Final answer:
The optimal order quantity for Ford and GM can be computed using the EOQ formula, with costs and demands specific to each. When combining shipments, the EOQ and total annual costs for each company need to be recalculated. The EOQ helps minimize the sum of holding and ordering costs for spare parts inventory management.
Step-by-step explanation:
The optimal order quantity for each company can be calculated using the Economic Order Quantity (EOQ) model. The EOQ model aims to minimize the total cost, which includes both holding costs and order costs. For Ford, with a demand of 210 units per month, a holding cost of 30% of the spare part cost ($100), and a fixed truck cost of $500, the EOQ is calculated using the formula:
EOQ = sqrt((2 * Demand * Order cost) / Holding_cost_rate)
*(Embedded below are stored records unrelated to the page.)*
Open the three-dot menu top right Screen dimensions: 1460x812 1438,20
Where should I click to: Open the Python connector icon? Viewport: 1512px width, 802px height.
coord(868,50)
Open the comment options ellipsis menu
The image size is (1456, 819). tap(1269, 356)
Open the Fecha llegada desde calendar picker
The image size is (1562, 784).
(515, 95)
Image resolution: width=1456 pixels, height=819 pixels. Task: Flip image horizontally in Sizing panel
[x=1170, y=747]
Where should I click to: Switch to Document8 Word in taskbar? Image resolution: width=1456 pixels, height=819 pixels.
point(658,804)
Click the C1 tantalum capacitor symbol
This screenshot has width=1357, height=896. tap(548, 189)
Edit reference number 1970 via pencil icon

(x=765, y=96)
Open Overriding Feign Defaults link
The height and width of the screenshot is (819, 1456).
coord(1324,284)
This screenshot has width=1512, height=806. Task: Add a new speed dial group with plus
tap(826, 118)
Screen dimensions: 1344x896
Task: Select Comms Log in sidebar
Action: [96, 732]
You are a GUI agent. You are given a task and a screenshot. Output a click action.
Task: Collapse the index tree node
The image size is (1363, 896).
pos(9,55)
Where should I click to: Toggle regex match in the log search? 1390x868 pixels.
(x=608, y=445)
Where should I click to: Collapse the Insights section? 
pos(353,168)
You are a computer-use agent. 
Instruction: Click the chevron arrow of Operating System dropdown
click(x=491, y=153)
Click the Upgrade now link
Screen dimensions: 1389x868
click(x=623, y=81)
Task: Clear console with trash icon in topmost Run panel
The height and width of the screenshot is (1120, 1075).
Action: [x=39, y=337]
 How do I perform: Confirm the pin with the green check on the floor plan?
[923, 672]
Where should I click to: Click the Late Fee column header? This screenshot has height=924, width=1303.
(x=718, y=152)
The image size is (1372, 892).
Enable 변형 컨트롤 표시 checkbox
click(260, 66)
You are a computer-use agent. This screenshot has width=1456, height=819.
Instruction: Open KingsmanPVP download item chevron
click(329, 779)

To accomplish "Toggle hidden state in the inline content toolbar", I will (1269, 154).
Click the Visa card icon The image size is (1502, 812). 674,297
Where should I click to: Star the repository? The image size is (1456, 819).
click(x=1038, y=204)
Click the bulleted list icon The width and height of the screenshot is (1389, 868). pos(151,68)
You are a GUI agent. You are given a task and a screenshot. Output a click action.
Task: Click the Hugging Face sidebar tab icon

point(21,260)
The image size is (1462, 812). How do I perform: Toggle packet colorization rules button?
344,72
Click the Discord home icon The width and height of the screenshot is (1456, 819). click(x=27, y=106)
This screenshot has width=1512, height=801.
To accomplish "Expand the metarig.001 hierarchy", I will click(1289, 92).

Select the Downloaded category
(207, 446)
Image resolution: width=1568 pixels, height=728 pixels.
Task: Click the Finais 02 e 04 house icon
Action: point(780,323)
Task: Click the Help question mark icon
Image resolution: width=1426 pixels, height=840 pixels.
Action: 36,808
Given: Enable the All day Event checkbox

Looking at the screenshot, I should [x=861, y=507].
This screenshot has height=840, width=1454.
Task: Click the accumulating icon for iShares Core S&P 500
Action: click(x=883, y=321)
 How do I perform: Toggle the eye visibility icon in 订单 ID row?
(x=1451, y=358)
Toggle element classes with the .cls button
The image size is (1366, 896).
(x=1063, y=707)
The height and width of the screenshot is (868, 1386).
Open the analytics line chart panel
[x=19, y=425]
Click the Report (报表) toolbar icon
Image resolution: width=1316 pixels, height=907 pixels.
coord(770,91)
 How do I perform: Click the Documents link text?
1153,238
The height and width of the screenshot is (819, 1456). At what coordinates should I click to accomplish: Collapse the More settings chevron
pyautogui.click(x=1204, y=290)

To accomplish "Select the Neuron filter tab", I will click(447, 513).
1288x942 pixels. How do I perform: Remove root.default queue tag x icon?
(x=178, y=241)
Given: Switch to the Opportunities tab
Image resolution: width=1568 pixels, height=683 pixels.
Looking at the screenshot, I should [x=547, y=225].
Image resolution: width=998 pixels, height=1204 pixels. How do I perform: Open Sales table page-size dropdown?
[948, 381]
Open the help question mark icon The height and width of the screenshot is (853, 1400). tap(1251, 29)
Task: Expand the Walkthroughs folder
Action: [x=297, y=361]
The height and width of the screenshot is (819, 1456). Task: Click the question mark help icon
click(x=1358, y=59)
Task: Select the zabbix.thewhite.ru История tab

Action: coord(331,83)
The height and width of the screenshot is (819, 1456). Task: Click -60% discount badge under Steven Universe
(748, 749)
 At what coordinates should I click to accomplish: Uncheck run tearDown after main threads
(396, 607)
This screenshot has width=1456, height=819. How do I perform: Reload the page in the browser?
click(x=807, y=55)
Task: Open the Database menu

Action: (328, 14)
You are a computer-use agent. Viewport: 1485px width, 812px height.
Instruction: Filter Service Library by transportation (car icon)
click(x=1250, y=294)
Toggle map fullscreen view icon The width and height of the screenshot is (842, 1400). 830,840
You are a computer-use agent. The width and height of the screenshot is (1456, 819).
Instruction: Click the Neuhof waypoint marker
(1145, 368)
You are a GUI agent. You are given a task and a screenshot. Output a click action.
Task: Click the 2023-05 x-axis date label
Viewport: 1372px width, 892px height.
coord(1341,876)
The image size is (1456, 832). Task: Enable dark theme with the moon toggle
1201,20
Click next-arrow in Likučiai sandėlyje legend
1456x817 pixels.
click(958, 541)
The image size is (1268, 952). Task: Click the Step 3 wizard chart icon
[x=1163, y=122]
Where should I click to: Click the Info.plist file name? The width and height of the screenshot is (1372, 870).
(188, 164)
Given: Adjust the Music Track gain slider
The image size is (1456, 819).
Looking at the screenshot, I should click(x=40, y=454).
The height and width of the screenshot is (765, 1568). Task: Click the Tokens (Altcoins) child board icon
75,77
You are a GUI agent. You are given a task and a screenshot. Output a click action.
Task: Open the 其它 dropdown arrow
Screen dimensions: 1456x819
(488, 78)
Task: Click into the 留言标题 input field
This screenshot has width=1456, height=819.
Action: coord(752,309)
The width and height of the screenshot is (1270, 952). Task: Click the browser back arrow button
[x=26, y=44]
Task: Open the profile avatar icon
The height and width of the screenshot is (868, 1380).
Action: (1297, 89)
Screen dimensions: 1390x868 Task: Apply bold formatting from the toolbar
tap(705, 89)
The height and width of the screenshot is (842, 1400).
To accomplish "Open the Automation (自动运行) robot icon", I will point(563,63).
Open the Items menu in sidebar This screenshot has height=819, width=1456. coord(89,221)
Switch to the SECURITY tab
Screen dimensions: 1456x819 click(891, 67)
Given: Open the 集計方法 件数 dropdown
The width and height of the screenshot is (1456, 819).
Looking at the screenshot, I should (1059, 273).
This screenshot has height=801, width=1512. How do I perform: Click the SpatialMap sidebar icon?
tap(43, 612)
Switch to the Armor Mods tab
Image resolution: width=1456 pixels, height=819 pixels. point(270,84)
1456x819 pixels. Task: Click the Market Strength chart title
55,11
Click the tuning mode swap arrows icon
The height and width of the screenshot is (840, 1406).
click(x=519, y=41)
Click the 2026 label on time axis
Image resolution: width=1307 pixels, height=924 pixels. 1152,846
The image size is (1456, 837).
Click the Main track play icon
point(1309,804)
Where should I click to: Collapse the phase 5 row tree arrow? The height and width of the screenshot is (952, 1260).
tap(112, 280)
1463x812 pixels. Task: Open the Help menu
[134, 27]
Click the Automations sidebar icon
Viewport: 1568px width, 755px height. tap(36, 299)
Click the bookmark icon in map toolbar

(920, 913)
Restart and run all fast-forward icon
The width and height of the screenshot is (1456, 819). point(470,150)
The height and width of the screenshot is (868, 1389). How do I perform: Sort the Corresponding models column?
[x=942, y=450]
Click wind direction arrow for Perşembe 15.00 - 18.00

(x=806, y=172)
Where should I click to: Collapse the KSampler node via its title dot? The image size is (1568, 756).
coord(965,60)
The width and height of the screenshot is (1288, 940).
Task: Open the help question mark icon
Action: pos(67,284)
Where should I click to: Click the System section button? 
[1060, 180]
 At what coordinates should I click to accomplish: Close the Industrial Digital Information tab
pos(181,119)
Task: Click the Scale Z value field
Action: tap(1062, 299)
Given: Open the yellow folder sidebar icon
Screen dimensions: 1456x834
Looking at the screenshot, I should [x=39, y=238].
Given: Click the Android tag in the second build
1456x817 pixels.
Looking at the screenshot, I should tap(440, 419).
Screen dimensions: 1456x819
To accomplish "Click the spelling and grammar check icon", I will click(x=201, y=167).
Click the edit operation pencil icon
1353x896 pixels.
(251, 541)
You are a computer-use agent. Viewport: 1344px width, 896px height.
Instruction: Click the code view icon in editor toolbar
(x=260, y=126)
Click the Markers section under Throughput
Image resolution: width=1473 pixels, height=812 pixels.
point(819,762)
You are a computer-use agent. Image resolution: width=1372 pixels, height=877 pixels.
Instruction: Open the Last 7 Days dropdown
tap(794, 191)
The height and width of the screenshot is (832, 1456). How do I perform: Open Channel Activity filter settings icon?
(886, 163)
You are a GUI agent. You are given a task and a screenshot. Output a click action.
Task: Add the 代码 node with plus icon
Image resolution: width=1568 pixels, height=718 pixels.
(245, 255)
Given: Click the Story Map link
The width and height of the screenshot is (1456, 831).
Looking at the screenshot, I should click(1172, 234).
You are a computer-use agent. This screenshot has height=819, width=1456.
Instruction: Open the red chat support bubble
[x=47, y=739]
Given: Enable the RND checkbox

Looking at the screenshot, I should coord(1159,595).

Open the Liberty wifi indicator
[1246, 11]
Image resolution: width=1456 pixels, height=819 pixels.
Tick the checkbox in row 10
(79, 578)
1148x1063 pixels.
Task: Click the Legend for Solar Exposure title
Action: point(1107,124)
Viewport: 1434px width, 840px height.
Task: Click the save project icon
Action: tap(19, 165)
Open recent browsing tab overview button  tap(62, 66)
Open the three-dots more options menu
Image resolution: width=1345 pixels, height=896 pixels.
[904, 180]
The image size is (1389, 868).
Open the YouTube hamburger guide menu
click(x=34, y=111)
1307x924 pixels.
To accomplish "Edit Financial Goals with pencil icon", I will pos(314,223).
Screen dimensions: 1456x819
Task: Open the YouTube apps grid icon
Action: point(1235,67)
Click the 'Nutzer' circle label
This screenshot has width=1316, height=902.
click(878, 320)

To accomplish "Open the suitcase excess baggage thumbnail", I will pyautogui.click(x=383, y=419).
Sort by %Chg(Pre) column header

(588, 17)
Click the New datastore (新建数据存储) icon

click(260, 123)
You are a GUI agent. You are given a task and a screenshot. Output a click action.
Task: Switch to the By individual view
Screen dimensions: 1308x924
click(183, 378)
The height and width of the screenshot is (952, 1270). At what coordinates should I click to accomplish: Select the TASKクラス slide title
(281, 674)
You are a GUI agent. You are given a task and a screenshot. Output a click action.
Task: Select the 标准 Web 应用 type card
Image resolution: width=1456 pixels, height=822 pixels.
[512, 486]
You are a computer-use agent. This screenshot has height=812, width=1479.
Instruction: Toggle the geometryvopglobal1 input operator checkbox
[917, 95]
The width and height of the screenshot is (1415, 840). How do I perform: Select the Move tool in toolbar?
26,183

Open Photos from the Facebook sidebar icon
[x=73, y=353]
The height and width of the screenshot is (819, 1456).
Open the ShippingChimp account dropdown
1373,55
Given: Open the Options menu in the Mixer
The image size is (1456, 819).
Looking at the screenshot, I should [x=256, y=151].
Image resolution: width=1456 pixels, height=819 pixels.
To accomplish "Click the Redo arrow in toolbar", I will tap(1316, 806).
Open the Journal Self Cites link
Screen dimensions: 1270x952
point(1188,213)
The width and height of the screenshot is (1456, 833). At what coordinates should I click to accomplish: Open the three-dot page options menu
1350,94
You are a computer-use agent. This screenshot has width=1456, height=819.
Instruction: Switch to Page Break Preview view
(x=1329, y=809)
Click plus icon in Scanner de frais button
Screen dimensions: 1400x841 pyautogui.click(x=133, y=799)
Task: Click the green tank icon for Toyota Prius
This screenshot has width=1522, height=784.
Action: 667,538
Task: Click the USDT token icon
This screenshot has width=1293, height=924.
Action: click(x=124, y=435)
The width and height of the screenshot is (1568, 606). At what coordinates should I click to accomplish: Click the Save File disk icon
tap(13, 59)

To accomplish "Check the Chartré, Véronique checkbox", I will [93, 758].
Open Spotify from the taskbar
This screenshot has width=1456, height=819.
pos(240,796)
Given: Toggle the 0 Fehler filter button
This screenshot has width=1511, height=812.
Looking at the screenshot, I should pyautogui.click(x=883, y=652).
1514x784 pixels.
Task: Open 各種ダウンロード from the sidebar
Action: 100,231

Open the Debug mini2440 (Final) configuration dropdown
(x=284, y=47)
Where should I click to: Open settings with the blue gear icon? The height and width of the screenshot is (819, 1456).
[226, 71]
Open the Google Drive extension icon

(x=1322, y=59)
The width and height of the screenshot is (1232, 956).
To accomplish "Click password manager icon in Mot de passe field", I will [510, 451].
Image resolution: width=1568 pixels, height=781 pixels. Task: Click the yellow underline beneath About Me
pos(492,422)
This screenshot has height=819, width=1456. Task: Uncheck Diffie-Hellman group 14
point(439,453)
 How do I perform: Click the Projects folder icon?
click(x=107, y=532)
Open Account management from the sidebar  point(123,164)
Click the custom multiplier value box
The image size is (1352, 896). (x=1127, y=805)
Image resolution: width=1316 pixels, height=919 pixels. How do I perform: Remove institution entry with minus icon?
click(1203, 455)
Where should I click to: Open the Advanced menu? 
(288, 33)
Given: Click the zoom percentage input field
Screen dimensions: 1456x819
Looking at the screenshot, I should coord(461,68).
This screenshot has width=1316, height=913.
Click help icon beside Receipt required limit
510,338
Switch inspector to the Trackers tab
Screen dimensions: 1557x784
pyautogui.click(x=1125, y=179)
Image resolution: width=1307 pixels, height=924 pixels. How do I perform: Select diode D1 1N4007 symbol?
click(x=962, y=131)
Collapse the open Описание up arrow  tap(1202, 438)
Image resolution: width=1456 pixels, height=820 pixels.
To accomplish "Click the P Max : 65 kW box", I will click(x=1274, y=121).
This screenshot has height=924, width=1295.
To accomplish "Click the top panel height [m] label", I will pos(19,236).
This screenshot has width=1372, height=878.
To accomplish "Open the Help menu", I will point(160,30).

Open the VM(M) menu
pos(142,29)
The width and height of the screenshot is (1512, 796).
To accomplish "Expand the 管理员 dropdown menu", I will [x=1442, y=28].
For GM, with a demand of 310 units per month, a holding cost of 25% of the spare part cost ($100), and a fixed truck cost of $450, the EOQ is similarly calculated.
When combining shipments in a single truck with a cost of $650, the optimal lot size for each company would be recalculated taking into account the combined costs, demands, and holding costs.
The total annual cost for both companies combined when shipping jointly would include the combined order costs for a single truck shipment and the holding costs for both Ford and GM spare parts.